At a recent social gathering, several of us were standing around engaged in our usual chitchat. I firmly believe that chitchat is an important element of any public gathering these days. After all, we typically refrain from conversations about politics, sex or religion. So, that leaves chitchat.

Being good at chitchat is an art form. It takes a bit of planning and a lot of focus to make sure the conversation is light, bright and non-controversial. Not everyone is good at chitchat. One component that makes chitchat work is our ability to really listen, even though there isn’t a lot of meat to the conversation. It’s about respecting your fellow chitchater. Some people are annoyed by chitchat, and I totally get it. Perhaps it is a waste of time for the most part, but, in the end, it allows all of us have a good time and leave our gathering as friends.

Well, at my last social event, the conversation turned to driving. A 30-something in our group made this statement: “It should be mandatory for anyone 80-years-old or older to take driver’s training again –– if they want to continue to drive.” That certainly violated the basic guidelines of chitchat.
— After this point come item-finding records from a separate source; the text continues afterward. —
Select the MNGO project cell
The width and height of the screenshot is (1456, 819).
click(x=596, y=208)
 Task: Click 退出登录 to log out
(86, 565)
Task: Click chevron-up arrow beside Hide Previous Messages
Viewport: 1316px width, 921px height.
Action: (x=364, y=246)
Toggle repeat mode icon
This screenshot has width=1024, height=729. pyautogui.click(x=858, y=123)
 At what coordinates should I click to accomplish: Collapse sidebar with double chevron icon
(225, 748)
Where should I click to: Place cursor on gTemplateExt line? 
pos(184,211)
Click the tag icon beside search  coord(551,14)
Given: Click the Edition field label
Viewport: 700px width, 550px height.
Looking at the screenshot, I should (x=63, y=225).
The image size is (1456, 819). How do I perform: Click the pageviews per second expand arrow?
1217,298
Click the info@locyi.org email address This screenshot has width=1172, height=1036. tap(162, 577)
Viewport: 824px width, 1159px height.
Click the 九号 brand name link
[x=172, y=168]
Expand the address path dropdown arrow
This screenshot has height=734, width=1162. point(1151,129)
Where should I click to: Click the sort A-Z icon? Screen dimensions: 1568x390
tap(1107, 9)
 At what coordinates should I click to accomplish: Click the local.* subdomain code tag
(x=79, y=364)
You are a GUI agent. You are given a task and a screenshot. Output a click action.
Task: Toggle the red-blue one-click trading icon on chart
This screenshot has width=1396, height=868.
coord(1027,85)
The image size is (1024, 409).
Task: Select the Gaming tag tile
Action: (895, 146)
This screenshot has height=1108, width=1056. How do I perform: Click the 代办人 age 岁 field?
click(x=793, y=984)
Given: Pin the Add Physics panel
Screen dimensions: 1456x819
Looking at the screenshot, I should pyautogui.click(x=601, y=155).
But, more importantly, thank goodness there wasn’t a person in that age bracket in our circle of friends.

That got me to thinking. Based on the way I drive (not so hot) and based on what I see from other drivers (not so hot), it may be a good idea. I wouldn’t single out the older crowd, however. How about all of us taking the written and driving test every 10 years? I wonder how many of us would pass and retain our ability to legally drive.

To get some answers, I went to the Office of Motor Vehicles in Shreveport looking for an expert. They immediately sent me to the Bass Driving School. After meeting the owner, Dr. Linda Ruth Bass, I can see why they said the Bass Driving School is the best. Dr. Bass spent her entire career in education, serving as a superintendent, principal and teacher at every level.

If you want to be a good driver (or as Dr. Bass would say, “competent and confident”), this is the place to learn. This isn’t an “easy A” as we liked to say in college. Dr. Bass and her team will put you through your paces, including 10 written tests and eight hours of driving. 

There are all kinds of rules and regulations to follow and, at the Bass Driving School, you can bet there aren’t any shortcuts to becoming a good driver. But that’s what we need. It’s a dangerous world out there. If you don’t believe me, just try driving the speed limit on Interstate 49 sometime and see what happens.

If the Linda Ruth Basses of the world were in charge, then I would say it would be a good thing if all of us did retake the written and driving test every 10 years.

But that’s not in the cards today, so I decided to take an AARP Save Driving Course instead. Believe it or not, that four-hour course was taught by a former college professor, Mary Sue Rix. It was engaging, on point and I learned several things before the morning was over. (You no longer put your hands at the 10 and 2 position on the steering wheel. Now it’s 9 and 3, or 8 and 4, because of airbags. I even received a small discount on my auto insurance.

“Driving is our identity,” she said, and she is right. She also said the only way we can be a better driver is by being honest with ourselves. That’s the hard part. For example, I know I can be distracted at times. My mind races 90-miles-an-hour thinking about all the things I have to do that day, when I should be focusing on that 18-wheeler coming in the opposite lane. I do always wear my seatbelt. I never text and drive and I never, ever respond to aggressive drivers.

When I left, I only had one goal –– not to have a traffic accident on my way home. Thank goodness, I made it home safe and sound. How embarrassing it would have been to leave a safe driving course and total your car? Now that would have been something to chitchat about at our next party.